(THE REQUEST): Rewrite the rows starting at "This screenshot has width=635, height=470." and ending at "click(x=393, y=435)", requests included. In the answers, multiply each coordinate by 2.4 and round to a whole number, rounding halves up. Leave every other number unchanged.

(DATA SHOWN):
○ ○ ○ ○ ○

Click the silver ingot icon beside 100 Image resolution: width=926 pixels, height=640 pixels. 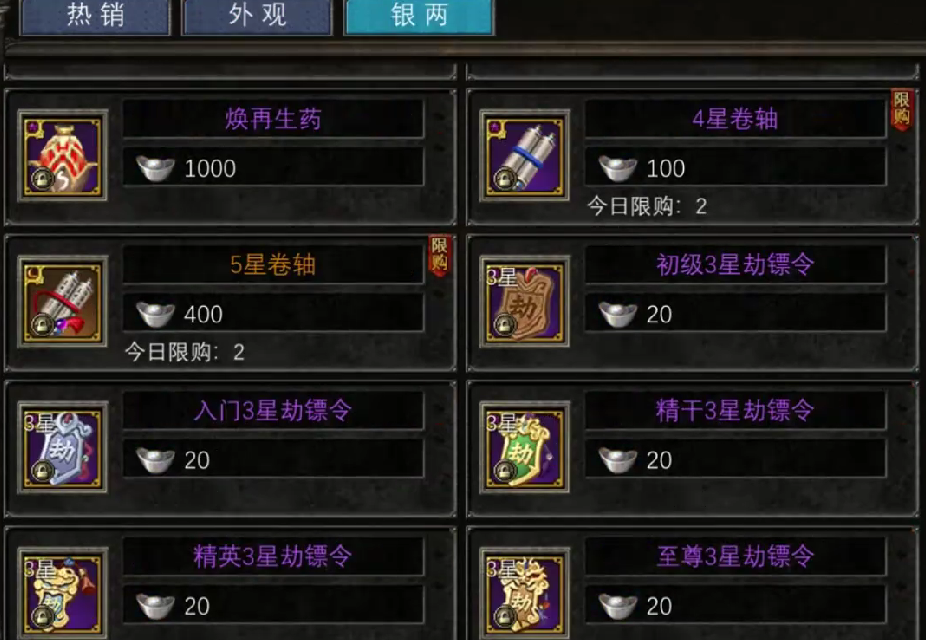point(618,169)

○ ○ ○ ○ ○

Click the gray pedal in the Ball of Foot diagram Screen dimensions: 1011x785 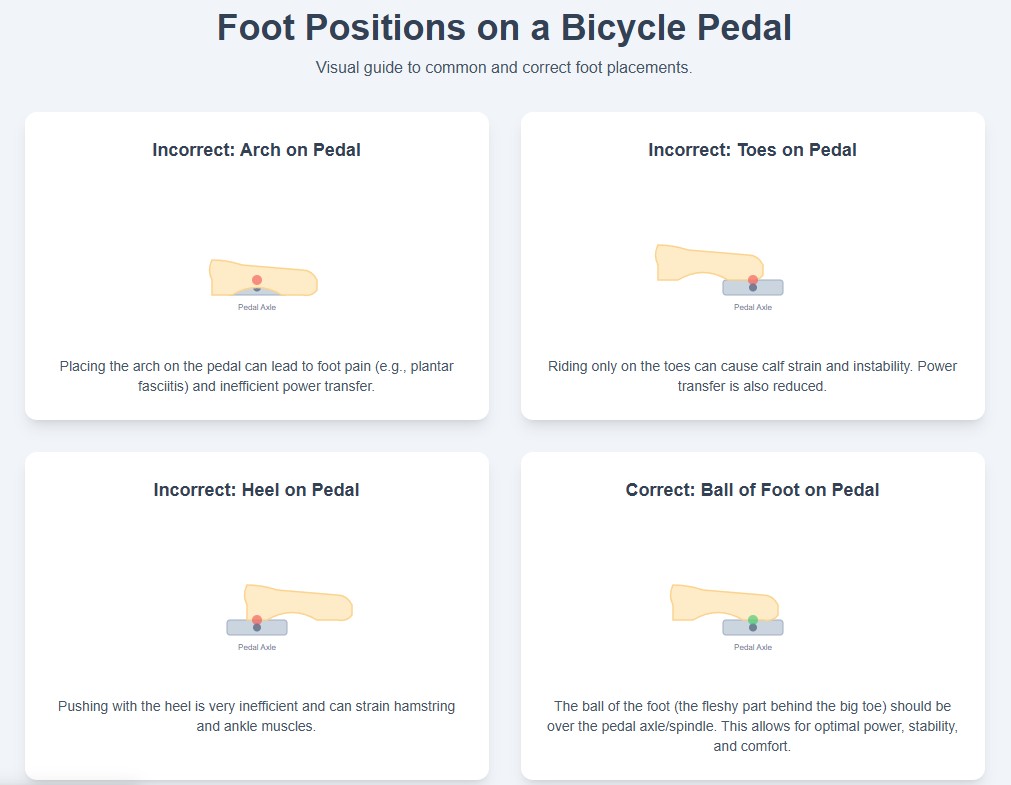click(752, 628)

○ ○ ○ ○ ○

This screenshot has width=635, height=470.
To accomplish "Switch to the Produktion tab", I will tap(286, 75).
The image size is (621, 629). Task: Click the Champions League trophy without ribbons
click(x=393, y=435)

○ ○ ○ ○ ○

(WRITTEN RESPONSE):
This screenshot has width=635, height=470.
To accomplish "Switch to the Produktion tab", I will tap(686, 180).
The image size is (621, 629). Task: Click the Champions League trophy without ribbons
click(x=943, y=1044)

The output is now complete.